**Exercise goal**
Having located the line with "Screen dimensions: 578x535", print it and each remaining line exactly, stopping at the end of the material and omitting pictures.

**Data for review**
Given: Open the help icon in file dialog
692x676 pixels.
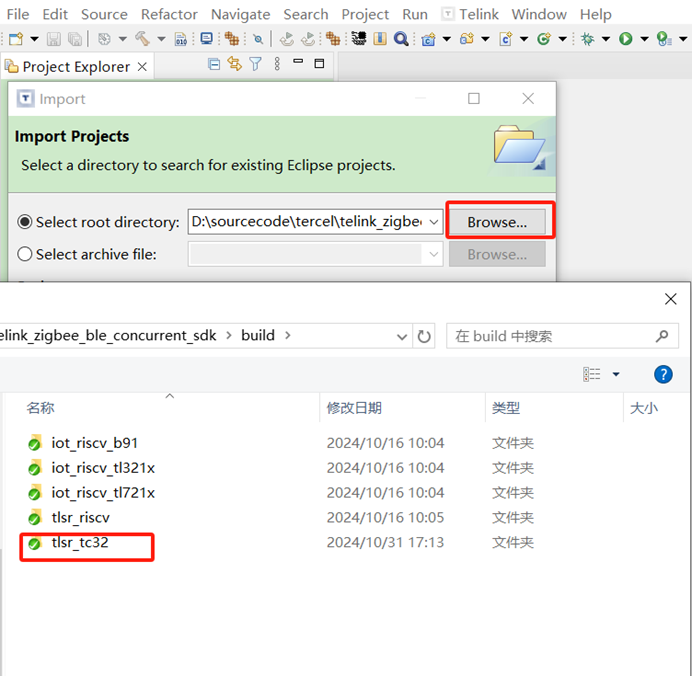Looking at the screenshot, I should [x=662, y=374].
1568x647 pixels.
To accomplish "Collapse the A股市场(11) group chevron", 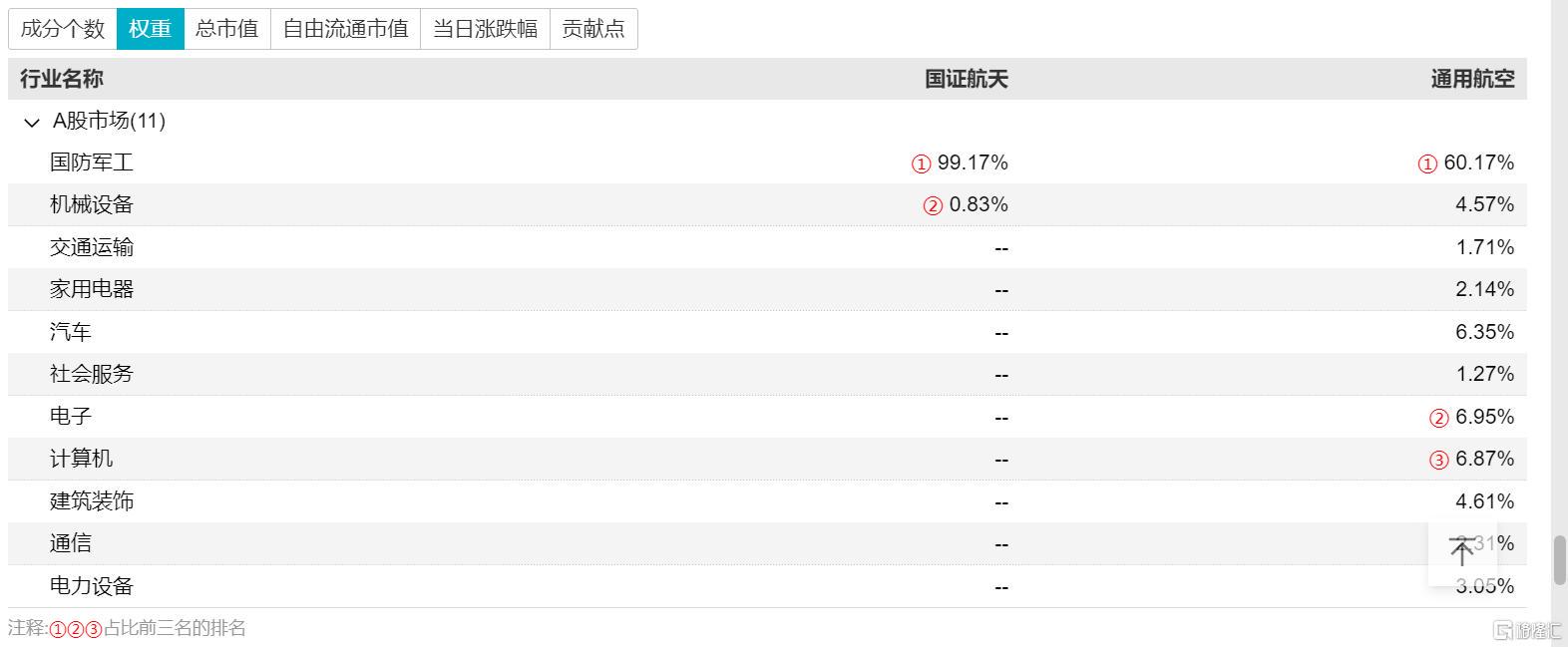I will (32, 123).
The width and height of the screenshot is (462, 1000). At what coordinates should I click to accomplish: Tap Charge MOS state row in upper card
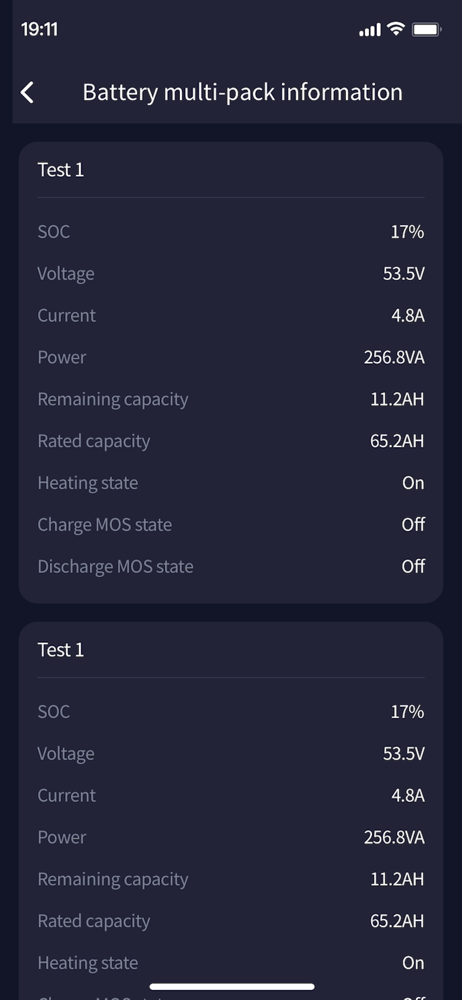pyautogui.click(x=231, y=525)
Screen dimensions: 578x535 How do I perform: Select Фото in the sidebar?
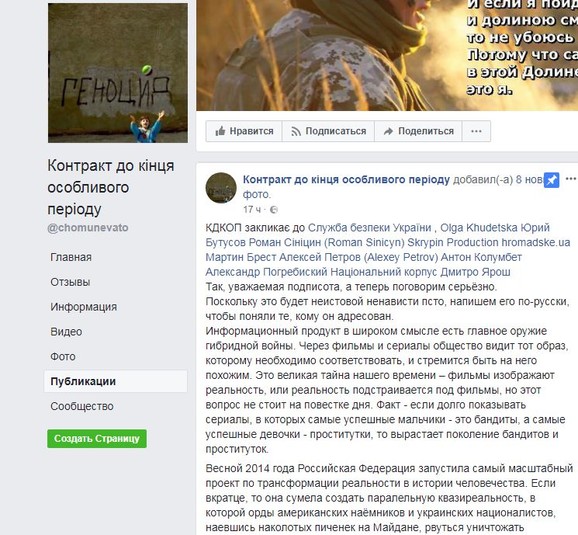pyautogui.click(x=63, y=357)
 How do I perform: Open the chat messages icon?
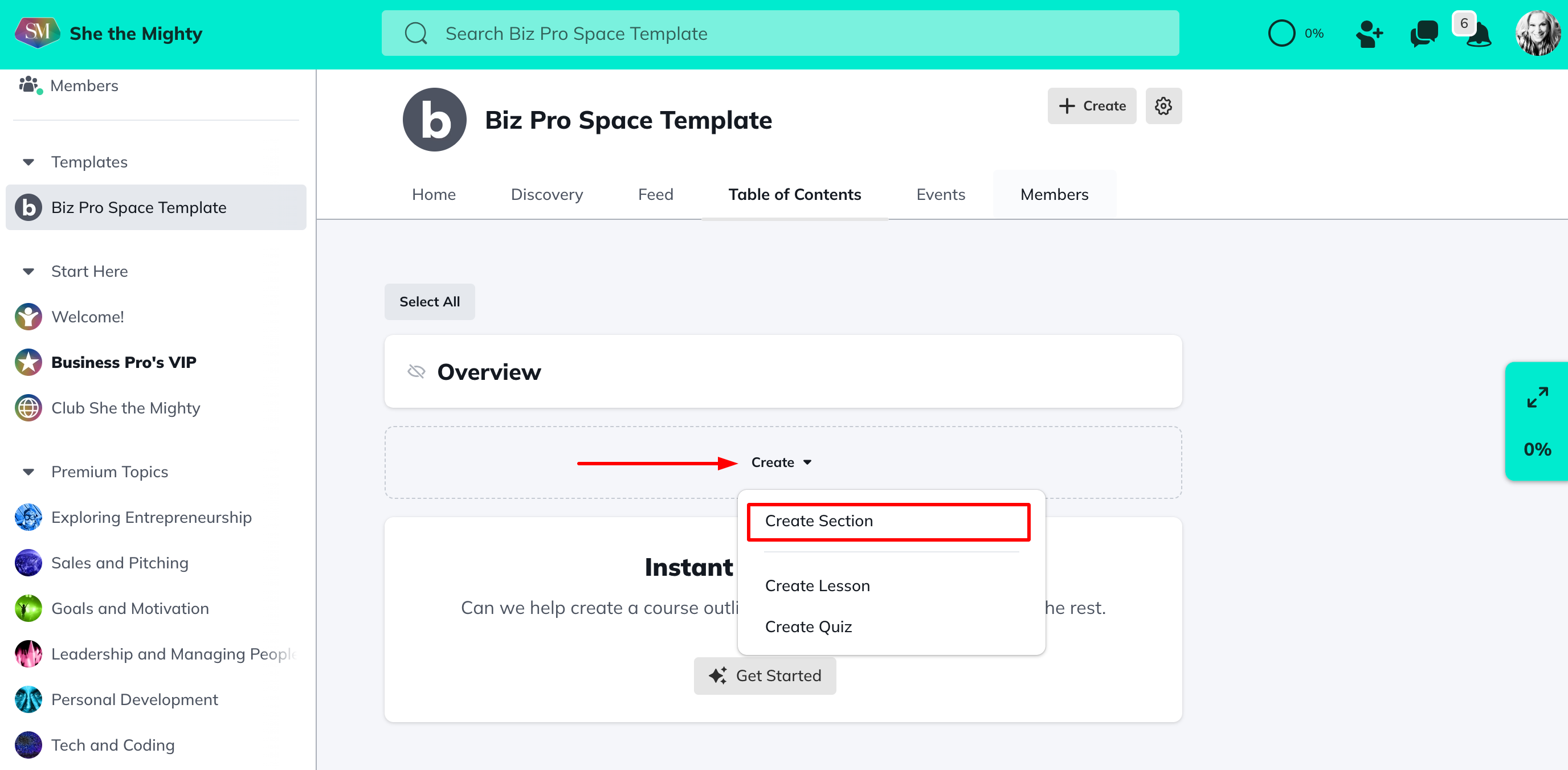(x=1423, y=34)
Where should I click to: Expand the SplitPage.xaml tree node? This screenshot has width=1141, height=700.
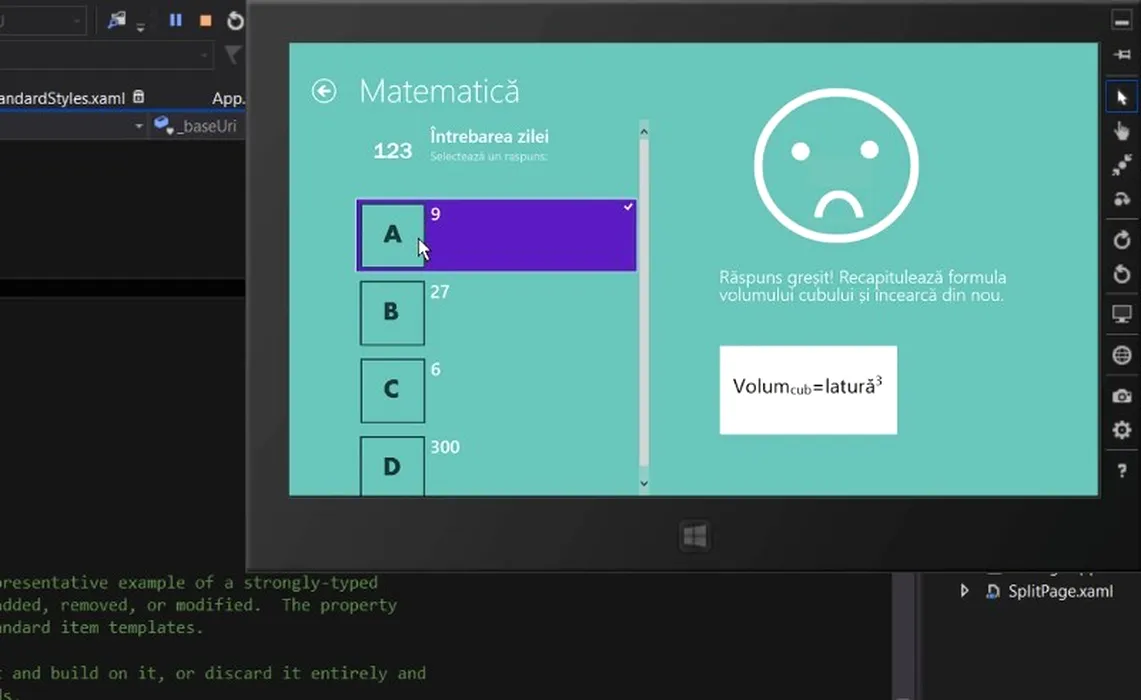[x=964, y=591]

**Answer below**
Screen dimensions: 578x535 How do I perform: Select Фото in the sidebar?
pyautogui.click(x=63, y=357)
 How do I perform: Open the chat messages icon?
(x=1423, y=34)
Where should I click to: Expand the SplitPage.xaml tree node? This screenshot has width=1141, height=700.
[x=964, y=591]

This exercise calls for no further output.